No obstante, ello dista mucho de la realidad. En primer lugar, como ya hemos explicado en otras oportunidades, para que haya una violación al principio de no intervención, la Corte Internacional de Justicia ha establecido que la interferencia debe ser forzosa o coercitiva, para que en efecto pueda privar a un Estado de su control en una materia específica. Sin embargo, en el presente caso estamos simplemente ante una Ley que tiene efectos en el territorio de Estados Unidos y no involucra el uso de la fuerza por ese país.

En segundo lugar, será muy importante ver las reacciones de otros países. No se puede descartar que la aprobación de esta Ley origine una regulación parecida por parte de la Unión Europea. Para ello, habrá que observar la reacción de los demás gobiernos de América Latina, quiénes posiblemente argumentarán que la aprobación de esta ley puede afectar el supuesto proceso de diálogo pendiente entre el gobierno y la oposición. De aprobar la Unión Europea sanciones similares, los altos funcionarios del gobierno venezolano estarían mucho más afectados.

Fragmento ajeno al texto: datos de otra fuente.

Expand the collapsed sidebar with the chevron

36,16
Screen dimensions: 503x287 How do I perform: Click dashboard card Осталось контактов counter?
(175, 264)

Por último, el gobierno invocará por enésima vez la soberanía venezolana. Pero al final del día, lo cierto es que la Ley que aprobó el Congreso de Estados Unidos es un ejercicio de la soberanía de ese país, quién tiene el derecho, al igual que Venezuela, a decidir qué ciudadanos extranjeros pueden ingresar o no a su territorio y si dichos ciudadanos extranjeros pueden o no participar en su sistema financiero.

Al final del día, como bien lo dijo el humorista Laureano Márquez, lo que en verdad molesta al gobierno venezolano es que no puede tomar la misma medida en contra de funcionarios del gobierno de Estados Unidos porque ninguno tiene ni quiere tener cuentas en bolívares en instituciones bancarias en Venezuela ni tampoco viajar y vacacionar en nuestro país.